Tuesday 16 April 2024

Football players enter into countless agreements throughout their careers. Usually, their agents and any relevant clubs are given free rein to negotiate on their behalf. This means that many players sign agreements without a clear understanding of their contractual rights and the serious implications that come with breaching the terms.

Here, Eleanor Green explores various ‘on-field’ agreements — those that govern which club a player plays for, who acts on the player’s behalf and how much a player is paid — to help players protect their reputations, financial security and rights.

 

Loan agreements

A loan agreement between the club a player is employed by (the parent club) and the club a player is joining on loan (the loan club) sets out the terms and conditions of that player’s temporary transfer. 

While there is no requirement for players to be a party to a loan agreement, players have rights and obligations under such agreements that they should be aware of.

 

New FIFA Regulations on the Status and Transfer of Players (the RSTP) 

Following the introduction of the new RSTP in July 2022, the parent club is obliged to immediately — upon the request of the player — reintegrate a player when the loan agreement is prematurely terminated. Any refusal of the parent club to reintegrate the player will constitute a breach of the new RSTP. 

The new RSTP also provides that during the loan period the contractual obligations between the player and parent club are suspended (unless otherwise agreed in writing). As a result, the player should only owe contractual obligations to the loan club during the loan period. That said, the new RSTP still permits the parent club to pay the player’s renumeration during the loan, as is common practice.

The new RSTP also requires that a player and the loan club enter into a written contract covering the duration of the loan. 

The player should therefore ensure that, pursuant to this contract: 

  • they are contractually entitled to benefit from the loan club’s bonus structure
  • they receive the same health benefits as they did under their contract with the parent club
  • the loan club takes out the relevant insurance (with appropriate cover) on their behalf.
 
Bonus arrangements

As set out above, it’s common for English domestic loan agreements to include a clause that stipulates the parent club is to continue to be responsible for paying the player their full contractual entitlement (as set out under their player contract with the parent club) while out on loan. 

More often than not, the full contractual entitlement will include the player’s salary, any guaranteed bonus payments (such as signing-on and loyalty payments) and any payments made to the player’s agent on their behalf. 

Performance-related bonuses often lie outside the scope of what the parent club will pay, as the player will typically sign up to the loan club’s bonus scheme.
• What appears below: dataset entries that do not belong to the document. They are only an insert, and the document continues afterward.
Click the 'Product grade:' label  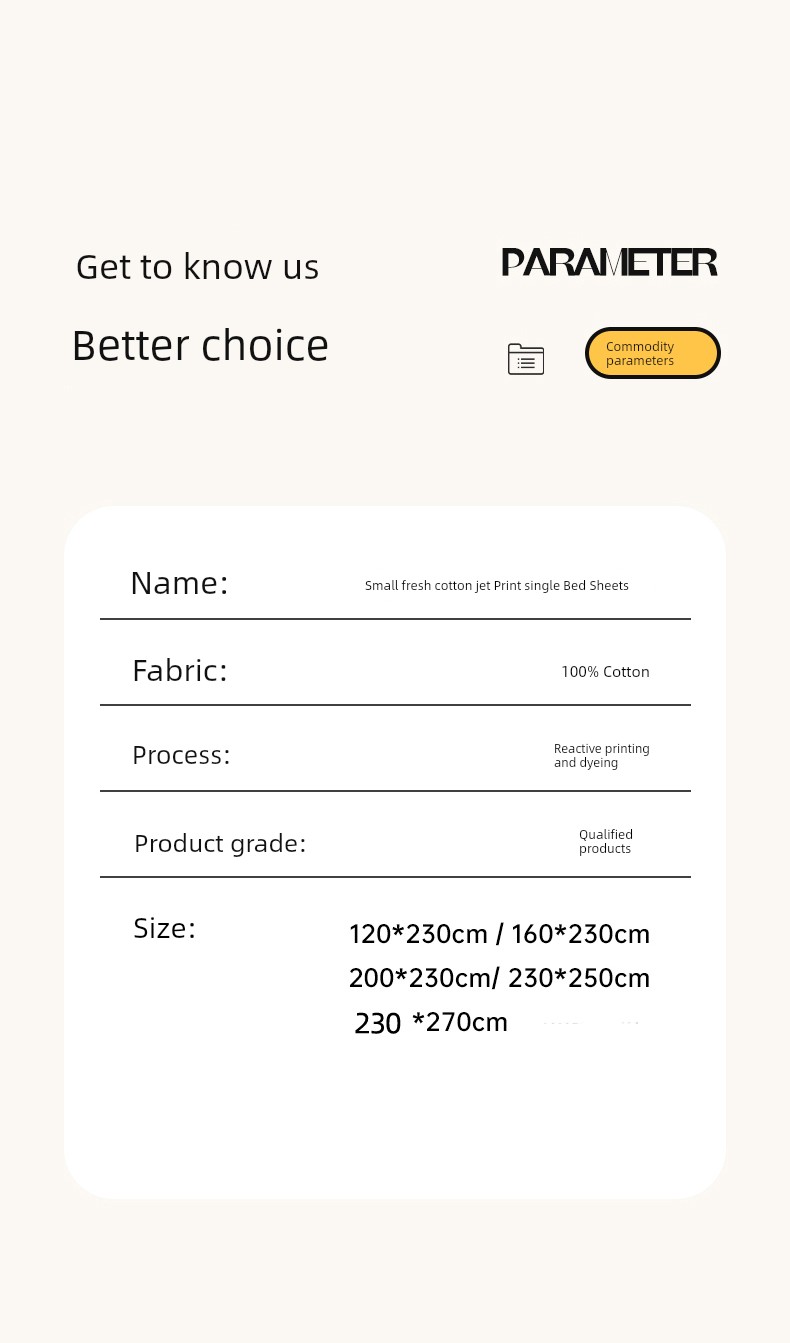220,843
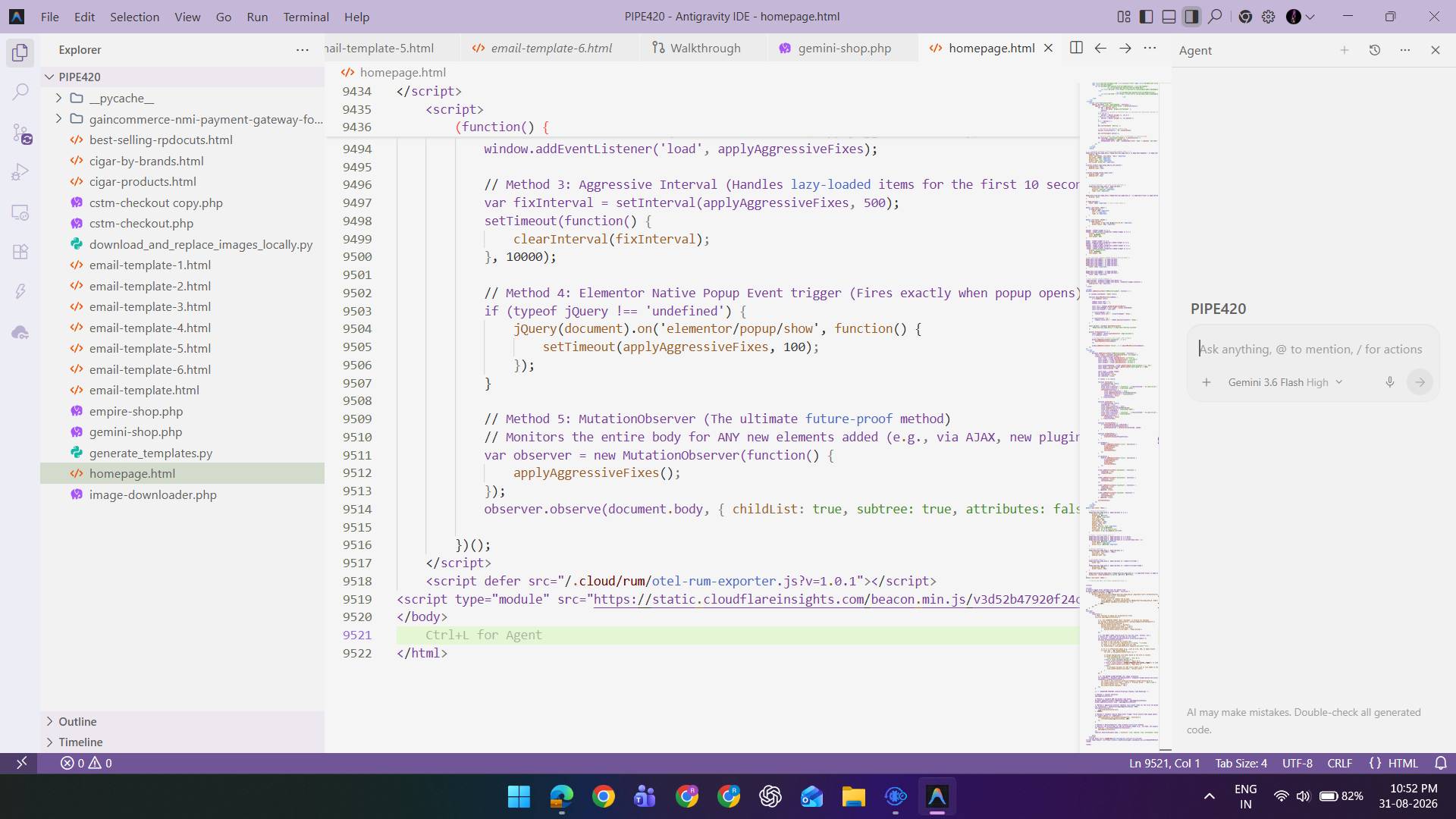Open past conversations history icon
This screenshot has height=819, width=1456.
coord(1374,50)
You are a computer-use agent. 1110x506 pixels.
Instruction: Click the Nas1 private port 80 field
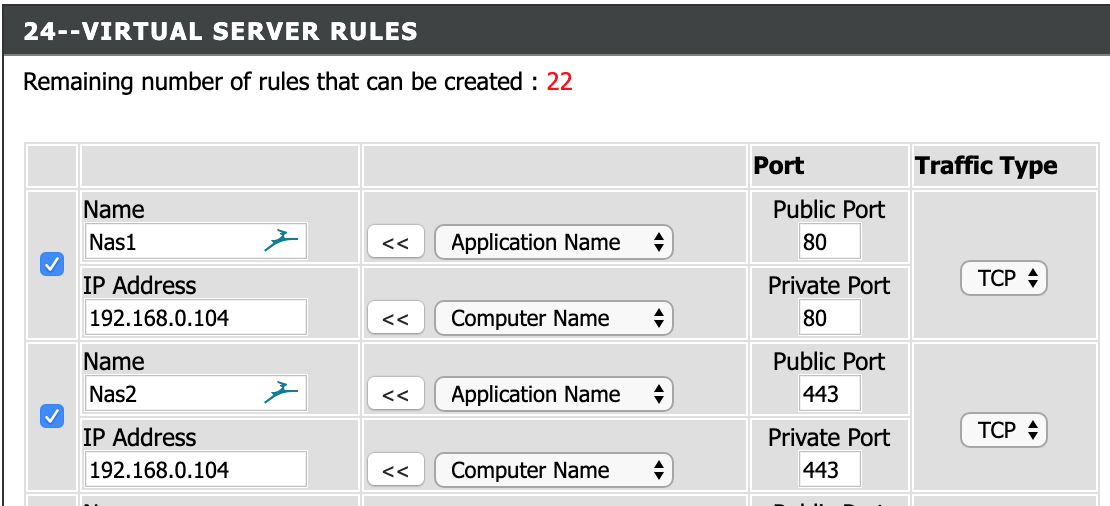click(x=830, y=317)
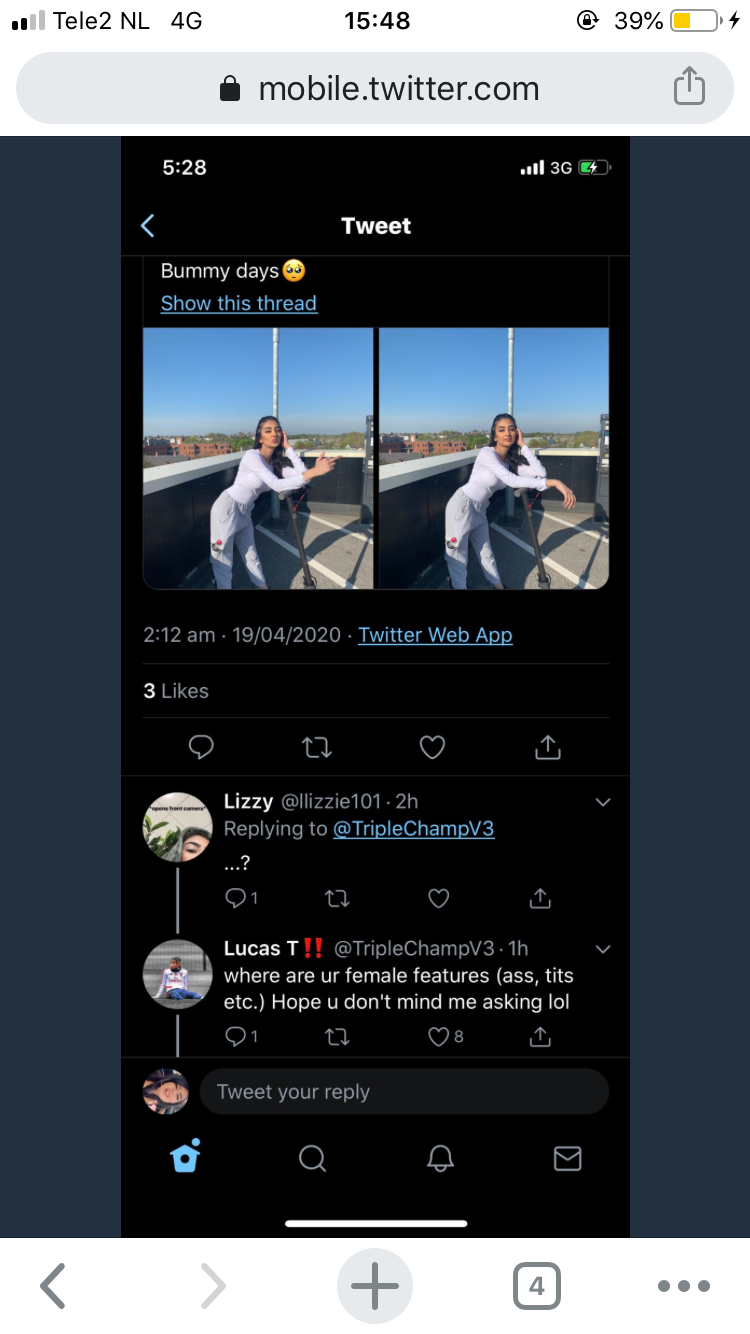Open Safari's three-dot more menu
This screenshot has height=1334, width=750.
(684, 1286)
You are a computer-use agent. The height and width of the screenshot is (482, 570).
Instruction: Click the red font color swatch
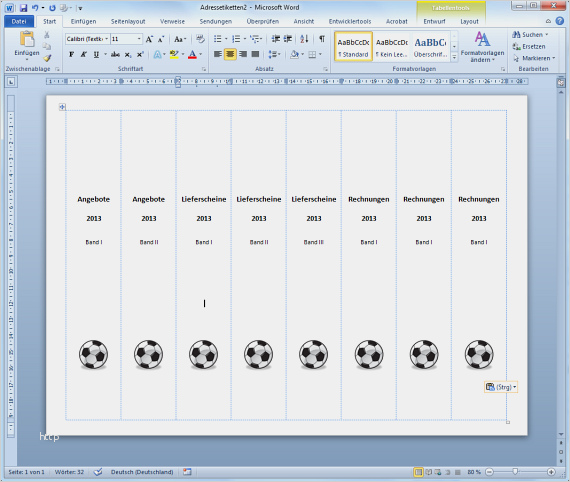[193, 55]
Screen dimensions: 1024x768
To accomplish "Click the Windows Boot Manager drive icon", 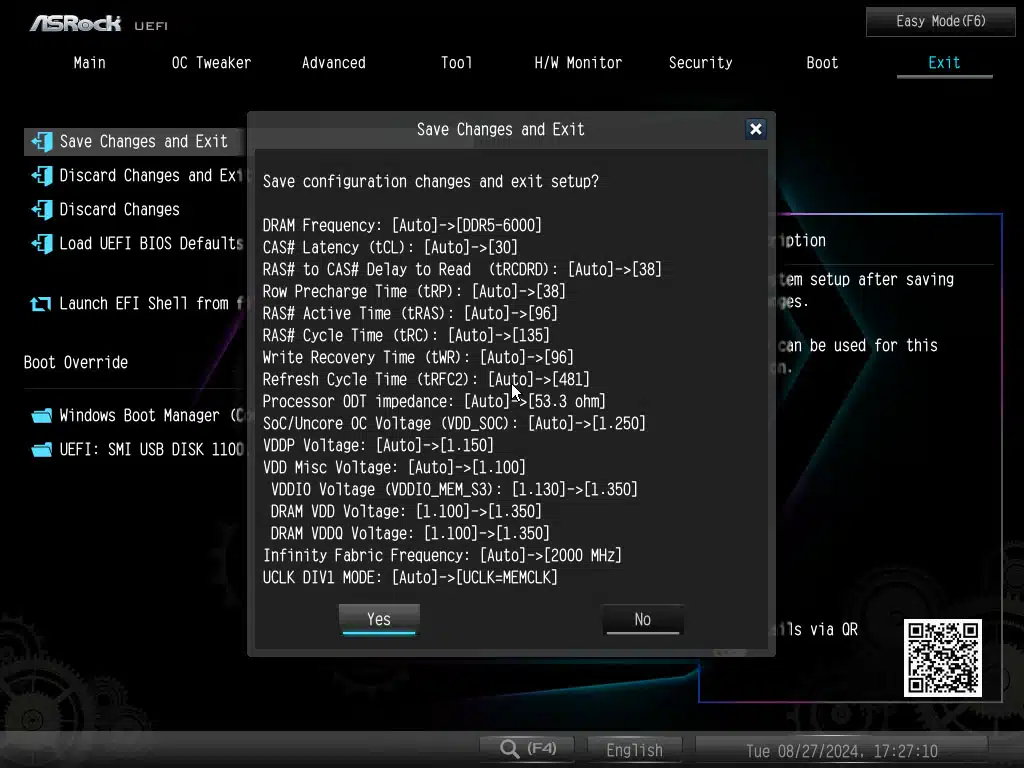I will (x=41, y=416).
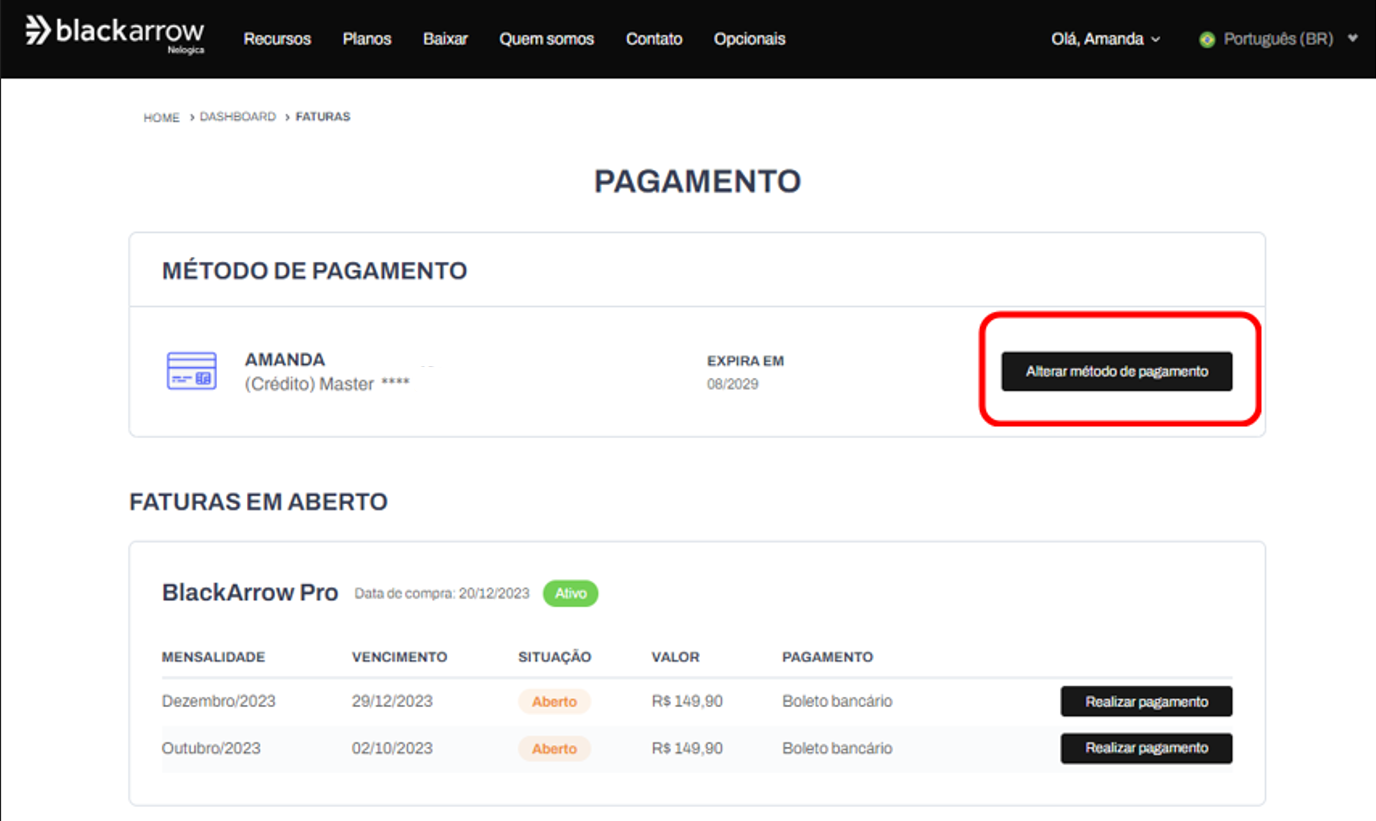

To ensure that they’re entitled to benefit from the loan club’s bonus scheme, players should check there is a clause to this effect in the loan agreement.

 
Benefits and insurance

Given that under the new RSTP the contractual obligations between the parent club and the player are suspended during the loan period (unless otherwise agreed in writing), players must be certain that — pursuant to the loan agreement — they’re being provided with the same benefits as they would have otherwise received from the parent club. 

This may include the right to receive the same health benefits, such as access to a physiotherapist, gym or — in the event that they’re injured while on loan — to treatment and rehabilitation. Players should also ensure that the parent or loan club is contractually obliged to take out insurance on their behalf to protect them in the event of any accidents or injuries suffered during the loan period. 

 
Multiple registrations

According to the new RSTP, while players may be registered with a maximum of three clubs during any one season, they’ll only be eligible to play official matches for two of those clubs. Players must be aware of this particular rule. If they agree to loans that would result in them being registered to three different clubs, they may find themselves unable to play games.

An exception to this rule is when a player moves between two clubs that belong to associations with overlapping seasons. Here, players may be eligible for official matches with a third club during the relevant season, provided that they’ve fully complied with their contractual obligations towards their previous club. 

 

Tripartite representation agreements

A tripartite representation agreement between a club, agent and player is used when a club is interested in negotiating with a player via their agent. This may be with a view to acquiring a player’s registration from another club, negotiating a new contract with a player or terminating a player’s contract early. Pursuant to tripartite representation agreements, an agent will supply their services to both the player and club to facilitate the conclusion of a transaction.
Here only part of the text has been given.